Raymond Calais

Profile
- Position: Running back

Personal information
- Born: April 2, 1998 (age 27) Breaux Bridge, Louisiana, U.S.
- Listed height: 5 ft 9 in (1.75 m)
- Listed weight: 188 lb (85 kg)

Career information
- High school: Cecilia (St. Martin Parish, Louisiana)
- College: Louisiana (2016–2019)
- NFL draft: 2020: 7th round, 245th overall pick

Career history
- Tampa Bay Buccaneers (2020)*; Los Angeles Rams (2020–2021); DC Defenders (2023); BC Lions (2023)*; Michigan Panthers (2024)*;
- * Offseason and/or practice squad member only

Awards and highlights
- Super Bowl champion (LVI); First-team All-Sun Belt (2019);

Career NFL statistics
- Return yards: 152
- Stats at Pro Football Reference

= Raymond Calais =

American football player (born 1998)

(Collection entries)
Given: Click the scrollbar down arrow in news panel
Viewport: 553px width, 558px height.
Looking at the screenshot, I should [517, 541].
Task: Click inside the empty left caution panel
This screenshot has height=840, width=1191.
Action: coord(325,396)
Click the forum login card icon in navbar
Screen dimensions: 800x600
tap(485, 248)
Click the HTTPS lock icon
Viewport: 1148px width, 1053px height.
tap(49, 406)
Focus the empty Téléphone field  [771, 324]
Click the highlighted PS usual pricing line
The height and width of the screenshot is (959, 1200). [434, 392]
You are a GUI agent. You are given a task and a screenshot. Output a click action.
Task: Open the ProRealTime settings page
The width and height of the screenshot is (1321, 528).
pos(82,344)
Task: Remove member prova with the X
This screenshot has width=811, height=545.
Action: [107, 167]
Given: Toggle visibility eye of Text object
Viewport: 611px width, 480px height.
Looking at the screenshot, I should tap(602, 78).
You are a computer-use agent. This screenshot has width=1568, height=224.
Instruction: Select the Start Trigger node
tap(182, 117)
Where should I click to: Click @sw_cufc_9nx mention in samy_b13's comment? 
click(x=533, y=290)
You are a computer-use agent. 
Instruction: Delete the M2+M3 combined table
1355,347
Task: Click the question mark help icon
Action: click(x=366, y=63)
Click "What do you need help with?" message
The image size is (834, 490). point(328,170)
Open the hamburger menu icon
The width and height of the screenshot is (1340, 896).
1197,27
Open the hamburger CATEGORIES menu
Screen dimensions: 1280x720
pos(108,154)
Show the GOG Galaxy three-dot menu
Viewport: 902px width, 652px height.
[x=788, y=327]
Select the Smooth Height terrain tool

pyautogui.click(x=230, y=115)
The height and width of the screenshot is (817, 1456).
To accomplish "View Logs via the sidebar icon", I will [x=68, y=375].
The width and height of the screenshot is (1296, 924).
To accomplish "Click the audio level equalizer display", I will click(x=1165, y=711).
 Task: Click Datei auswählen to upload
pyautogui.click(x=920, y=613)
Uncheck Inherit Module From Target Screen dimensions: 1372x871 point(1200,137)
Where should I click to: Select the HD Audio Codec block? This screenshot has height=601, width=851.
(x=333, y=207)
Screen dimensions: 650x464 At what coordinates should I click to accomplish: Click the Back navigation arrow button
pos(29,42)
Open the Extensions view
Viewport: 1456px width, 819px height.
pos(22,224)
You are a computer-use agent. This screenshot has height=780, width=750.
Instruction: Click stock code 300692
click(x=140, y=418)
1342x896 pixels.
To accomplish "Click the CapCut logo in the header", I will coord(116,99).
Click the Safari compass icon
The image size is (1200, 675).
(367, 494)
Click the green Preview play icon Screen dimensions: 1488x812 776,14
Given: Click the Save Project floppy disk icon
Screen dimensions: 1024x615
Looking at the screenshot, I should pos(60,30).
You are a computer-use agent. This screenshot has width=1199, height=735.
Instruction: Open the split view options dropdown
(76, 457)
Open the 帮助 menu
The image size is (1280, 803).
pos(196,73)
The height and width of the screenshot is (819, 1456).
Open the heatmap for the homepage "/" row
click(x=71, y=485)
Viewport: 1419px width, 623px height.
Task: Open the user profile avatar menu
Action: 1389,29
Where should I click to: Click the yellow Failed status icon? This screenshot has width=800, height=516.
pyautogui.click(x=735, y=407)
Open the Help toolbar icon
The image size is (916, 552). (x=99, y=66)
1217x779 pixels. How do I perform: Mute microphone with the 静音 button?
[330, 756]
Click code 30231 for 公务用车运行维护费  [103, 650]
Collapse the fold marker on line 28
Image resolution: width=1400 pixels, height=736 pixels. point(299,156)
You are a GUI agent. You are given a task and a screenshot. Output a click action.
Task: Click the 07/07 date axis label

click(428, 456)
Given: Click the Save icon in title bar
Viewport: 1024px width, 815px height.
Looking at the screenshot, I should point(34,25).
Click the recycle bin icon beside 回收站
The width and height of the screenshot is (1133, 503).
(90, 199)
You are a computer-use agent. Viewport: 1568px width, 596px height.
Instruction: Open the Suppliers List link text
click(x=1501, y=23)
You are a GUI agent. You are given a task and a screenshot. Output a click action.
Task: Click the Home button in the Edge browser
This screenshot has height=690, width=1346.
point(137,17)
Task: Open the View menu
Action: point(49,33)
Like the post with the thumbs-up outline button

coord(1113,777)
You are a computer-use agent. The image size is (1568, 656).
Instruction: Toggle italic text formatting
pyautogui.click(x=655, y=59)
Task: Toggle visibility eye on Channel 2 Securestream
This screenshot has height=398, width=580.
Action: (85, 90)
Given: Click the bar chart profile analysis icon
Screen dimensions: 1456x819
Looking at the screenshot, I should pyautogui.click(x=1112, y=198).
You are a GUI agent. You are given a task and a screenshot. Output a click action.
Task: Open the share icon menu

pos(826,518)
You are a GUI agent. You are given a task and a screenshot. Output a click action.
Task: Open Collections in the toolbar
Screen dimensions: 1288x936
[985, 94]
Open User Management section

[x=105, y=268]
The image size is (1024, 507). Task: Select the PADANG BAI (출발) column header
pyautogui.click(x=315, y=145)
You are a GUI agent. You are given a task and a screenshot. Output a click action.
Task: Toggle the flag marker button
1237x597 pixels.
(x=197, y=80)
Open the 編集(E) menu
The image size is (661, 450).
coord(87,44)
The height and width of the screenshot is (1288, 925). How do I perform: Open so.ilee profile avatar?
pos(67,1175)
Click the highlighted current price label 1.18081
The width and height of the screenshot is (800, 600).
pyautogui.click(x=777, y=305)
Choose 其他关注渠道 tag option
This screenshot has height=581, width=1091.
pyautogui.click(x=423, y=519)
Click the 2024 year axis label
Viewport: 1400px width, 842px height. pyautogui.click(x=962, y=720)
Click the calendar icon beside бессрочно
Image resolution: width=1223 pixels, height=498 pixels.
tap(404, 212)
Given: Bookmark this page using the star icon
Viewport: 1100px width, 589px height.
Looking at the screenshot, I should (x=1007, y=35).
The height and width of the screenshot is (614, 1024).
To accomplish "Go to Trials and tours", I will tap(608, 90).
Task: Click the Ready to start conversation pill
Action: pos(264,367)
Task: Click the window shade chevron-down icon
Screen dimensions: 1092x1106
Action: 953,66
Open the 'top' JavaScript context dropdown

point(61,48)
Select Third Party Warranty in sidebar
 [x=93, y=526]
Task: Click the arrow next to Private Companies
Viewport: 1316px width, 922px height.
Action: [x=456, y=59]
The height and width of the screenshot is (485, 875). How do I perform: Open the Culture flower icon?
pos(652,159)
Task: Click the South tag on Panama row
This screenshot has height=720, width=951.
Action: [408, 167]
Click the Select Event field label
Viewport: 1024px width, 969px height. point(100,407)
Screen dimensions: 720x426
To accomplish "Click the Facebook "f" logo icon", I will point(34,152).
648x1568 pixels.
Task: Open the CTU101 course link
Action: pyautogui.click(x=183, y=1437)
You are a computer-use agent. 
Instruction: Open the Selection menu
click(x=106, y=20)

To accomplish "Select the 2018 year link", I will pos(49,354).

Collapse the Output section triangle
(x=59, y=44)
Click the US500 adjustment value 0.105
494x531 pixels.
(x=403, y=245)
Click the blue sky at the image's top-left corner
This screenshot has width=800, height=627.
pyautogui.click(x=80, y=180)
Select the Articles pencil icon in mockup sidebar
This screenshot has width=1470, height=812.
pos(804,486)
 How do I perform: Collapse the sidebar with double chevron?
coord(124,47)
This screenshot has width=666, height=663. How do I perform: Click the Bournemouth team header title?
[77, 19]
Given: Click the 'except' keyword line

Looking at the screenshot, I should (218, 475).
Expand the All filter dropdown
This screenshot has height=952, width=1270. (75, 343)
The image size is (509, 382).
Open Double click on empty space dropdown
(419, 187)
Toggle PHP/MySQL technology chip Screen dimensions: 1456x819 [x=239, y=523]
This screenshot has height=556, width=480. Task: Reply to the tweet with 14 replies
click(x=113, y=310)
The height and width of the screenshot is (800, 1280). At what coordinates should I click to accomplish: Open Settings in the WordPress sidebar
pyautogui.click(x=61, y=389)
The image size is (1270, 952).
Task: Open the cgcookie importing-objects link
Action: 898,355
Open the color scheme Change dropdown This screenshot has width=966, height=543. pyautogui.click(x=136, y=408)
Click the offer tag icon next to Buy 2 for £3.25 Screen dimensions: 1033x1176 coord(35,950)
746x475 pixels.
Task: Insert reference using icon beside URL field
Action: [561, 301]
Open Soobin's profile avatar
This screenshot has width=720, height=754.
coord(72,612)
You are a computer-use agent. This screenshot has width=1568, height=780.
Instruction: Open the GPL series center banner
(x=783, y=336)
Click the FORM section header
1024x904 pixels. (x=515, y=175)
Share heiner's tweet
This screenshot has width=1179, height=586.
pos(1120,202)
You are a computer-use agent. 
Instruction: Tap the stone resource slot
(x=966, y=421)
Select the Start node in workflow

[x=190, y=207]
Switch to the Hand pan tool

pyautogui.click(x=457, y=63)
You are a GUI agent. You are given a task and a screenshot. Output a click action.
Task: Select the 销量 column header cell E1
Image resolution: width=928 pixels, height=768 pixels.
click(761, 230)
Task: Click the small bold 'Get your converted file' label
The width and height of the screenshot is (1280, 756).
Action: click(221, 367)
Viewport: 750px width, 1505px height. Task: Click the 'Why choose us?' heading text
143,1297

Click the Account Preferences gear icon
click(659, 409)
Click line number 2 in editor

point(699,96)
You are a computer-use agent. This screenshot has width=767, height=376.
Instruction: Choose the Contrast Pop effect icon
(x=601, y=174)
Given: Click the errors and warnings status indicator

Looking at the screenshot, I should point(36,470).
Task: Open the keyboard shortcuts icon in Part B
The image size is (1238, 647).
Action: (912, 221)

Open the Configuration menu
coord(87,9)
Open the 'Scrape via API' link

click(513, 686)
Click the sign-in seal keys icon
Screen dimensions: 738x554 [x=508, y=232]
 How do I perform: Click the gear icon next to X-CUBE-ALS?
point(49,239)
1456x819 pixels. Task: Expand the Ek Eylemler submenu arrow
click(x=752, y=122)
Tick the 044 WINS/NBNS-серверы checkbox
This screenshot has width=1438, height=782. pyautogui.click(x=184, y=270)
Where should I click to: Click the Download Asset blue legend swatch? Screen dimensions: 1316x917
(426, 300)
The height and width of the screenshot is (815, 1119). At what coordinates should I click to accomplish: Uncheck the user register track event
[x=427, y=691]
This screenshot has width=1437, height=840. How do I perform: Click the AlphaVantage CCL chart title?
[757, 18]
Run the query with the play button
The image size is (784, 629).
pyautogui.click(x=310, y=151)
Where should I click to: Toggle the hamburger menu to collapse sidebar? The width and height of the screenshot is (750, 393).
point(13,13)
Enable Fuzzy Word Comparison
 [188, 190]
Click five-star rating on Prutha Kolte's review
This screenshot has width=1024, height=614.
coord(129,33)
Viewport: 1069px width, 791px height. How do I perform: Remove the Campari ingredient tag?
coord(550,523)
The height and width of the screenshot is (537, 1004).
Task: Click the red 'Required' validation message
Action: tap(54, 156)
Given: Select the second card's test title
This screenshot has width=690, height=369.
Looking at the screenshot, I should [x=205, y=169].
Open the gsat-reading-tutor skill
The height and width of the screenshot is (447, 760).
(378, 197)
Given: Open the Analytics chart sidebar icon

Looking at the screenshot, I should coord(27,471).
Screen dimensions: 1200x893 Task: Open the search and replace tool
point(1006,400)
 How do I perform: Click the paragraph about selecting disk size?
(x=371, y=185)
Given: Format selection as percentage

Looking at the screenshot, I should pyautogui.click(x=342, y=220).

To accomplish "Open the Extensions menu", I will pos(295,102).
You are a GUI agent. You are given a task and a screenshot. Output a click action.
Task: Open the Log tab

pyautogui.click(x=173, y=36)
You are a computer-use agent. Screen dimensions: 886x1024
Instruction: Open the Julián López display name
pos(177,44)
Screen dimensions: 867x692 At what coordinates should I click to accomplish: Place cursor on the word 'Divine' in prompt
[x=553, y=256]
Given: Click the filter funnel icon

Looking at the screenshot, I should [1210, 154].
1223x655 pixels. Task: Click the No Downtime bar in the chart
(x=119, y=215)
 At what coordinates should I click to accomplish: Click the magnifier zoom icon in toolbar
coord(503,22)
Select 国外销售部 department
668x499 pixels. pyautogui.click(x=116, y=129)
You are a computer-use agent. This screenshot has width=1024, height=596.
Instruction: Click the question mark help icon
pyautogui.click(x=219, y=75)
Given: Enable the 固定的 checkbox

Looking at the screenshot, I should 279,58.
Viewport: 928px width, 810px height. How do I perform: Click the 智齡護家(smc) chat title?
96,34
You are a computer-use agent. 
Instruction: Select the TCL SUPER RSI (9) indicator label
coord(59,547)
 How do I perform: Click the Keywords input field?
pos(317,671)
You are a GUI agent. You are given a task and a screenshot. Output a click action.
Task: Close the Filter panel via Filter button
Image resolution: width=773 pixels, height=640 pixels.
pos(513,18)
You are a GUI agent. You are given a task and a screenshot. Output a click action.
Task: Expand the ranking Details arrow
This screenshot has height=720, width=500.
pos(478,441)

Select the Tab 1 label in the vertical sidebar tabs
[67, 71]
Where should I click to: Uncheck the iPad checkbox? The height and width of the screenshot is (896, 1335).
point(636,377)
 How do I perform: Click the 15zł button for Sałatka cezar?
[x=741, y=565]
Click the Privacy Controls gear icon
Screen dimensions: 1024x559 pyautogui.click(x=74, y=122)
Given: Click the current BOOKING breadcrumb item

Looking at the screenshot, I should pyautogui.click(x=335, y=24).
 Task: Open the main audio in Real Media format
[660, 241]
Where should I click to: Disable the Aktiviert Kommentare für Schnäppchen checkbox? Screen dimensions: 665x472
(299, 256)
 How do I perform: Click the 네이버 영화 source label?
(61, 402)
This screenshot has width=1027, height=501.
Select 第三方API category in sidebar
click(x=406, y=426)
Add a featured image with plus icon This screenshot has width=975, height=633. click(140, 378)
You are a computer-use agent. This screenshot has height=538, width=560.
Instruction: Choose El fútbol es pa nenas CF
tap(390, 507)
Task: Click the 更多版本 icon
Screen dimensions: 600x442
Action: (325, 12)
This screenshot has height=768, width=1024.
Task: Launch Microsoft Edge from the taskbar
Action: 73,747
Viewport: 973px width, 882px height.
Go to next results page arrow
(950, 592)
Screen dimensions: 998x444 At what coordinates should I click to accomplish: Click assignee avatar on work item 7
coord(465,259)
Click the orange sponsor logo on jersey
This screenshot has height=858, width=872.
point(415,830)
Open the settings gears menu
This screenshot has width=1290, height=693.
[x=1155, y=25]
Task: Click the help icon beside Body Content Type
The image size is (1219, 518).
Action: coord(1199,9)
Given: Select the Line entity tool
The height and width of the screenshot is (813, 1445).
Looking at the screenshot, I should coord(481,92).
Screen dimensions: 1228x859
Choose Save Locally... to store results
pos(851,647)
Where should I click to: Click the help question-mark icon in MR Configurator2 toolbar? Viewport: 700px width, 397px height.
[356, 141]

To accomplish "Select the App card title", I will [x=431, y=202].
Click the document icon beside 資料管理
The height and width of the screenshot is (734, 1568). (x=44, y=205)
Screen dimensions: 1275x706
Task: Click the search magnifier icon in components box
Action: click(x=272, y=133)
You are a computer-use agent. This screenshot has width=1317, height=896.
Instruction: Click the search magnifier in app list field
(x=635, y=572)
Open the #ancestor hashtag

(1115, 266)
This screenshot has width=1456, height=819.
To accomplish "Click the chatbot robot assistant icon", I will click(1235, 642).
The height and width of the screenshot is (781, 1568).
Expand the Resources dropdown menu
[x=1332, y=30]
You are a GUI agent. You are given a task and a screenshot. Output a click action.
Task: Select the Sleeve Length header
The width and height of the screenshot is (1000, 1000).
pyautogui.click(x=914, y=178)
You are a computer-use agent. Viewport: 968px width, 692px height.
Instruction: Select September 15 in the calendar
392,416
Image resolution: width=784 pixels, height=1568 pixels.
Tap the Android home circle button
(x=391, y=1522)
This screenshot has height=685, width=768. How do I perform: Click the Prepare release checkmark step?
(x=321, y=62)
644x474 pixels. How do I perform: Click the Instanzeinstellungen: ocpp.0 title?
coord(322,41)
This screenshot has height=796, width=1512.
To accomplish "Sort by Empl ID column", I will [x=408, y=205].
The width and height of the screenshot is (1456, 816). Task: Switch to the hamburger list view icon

Challenges:
**1.** According to the Raymond Calais profile, where was he selected in the 2020 NFL draft?
**2.** Please write the next part of the Raymond Calais profile, picking up after its final line.
The items play no part in the work here.

Answers in order:
**1.** In the 7th round, as the 245th overall pick.

**2.**
Raymond Calais Jr. (born April 2, 1998) is an American professional football running back. He played college football for the Louisiana Ragin' Cajuns, and was selected by the Tampa Bay Buccaneers in the seventh round of the 2020 NFL draft. He has also played for the Los Angeles Rams, DC Defenders, and Michigan Panthers.

==Early life==
In his last year of high school at Cecilia High School, he was named the Louisiana Boys Track & Field Athlete of the Year after winning state in four different categories at the 4A level: individually in the 100 meter and 200 meter races, and as part of a team in the 4x100 and 4x200 relays. He was rated as a two star football recruit before committing to Louisiana-Lafayette, choosing the Ragin' Cajuns over Louisiana-Monroe.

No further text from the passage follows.